** BEGIN PASSAGE TO READ **
So you have an issue, and you need to figure out where it is happening. And in the scenario above, even if you managed to figure out what the actual problem was (which will require multiple server hoping and crossing of security zones) you’ll realize that you need the key used for the DNSSEC, which is at the hangs of yet another admin (most probably at vacation right now).
And when you fix that you’ll find that you now need to flush the DNS caches of multiple DNS proxies and local servers, all of which require admin privileges by a bunch of people.
So no, you can’t assume one (competent) administrator. You have to assume that your software will run in the most brutal of production environments and that users will actively flip all sort of switches and see if you break, just because of Murphy.
What you can do, however, is to design your software accordingly. That means reducing to a minimum the number of external dependencies that you have and controlling what you are doing. It means that as part of the design of the software, you try to consider failure points and see how much of everything you can either own or be sure that you’ll have the facilities in place to inspect and validate with as few parties involved in the process.
** END PASSAGE TO READ **
** BEGIN DATASET EXCERPT **
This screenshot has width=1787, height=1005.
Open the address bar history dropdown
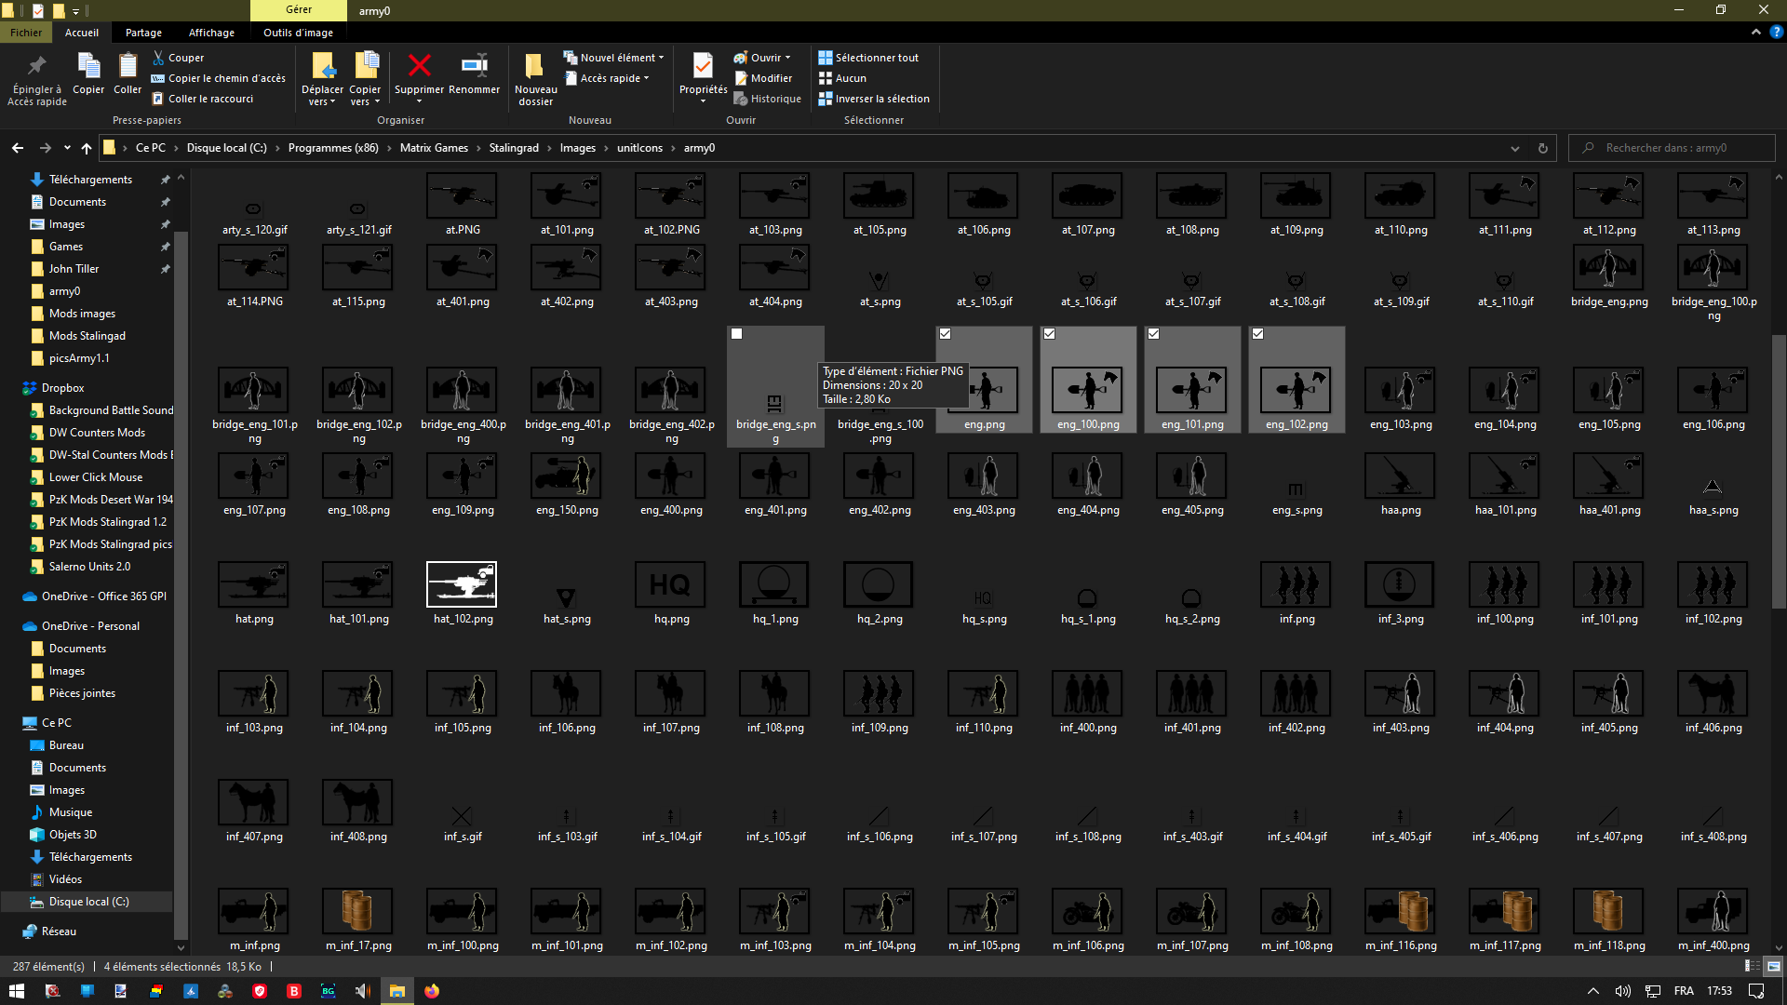coord(1514,148)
** END DATASET EXCERPT **
- WRITTEN TASK 1
Reproduce the part of the software design passage that begins at the words "What you can" and ends after the words "in the process.".
- WRITTEN TASK 2
According to the software design passage, what should designing your software accordingly reduce to a minimum?
Rely only on the software design passage for your answers.

- FULL RESPONSE 1
What you can do, however, is to design your software accordingly. That means reducing to a minimum the number of external dependencies that you have and controlling what you are doing. It means that as part of the design of the software, you try to consider failure points and see how much of everything you can either own or be sure that you’ll have the facilities in place to inspect and validate with as few parties involved in the process.

- FULL RESPONSE 2
The number of external dependencies that you have.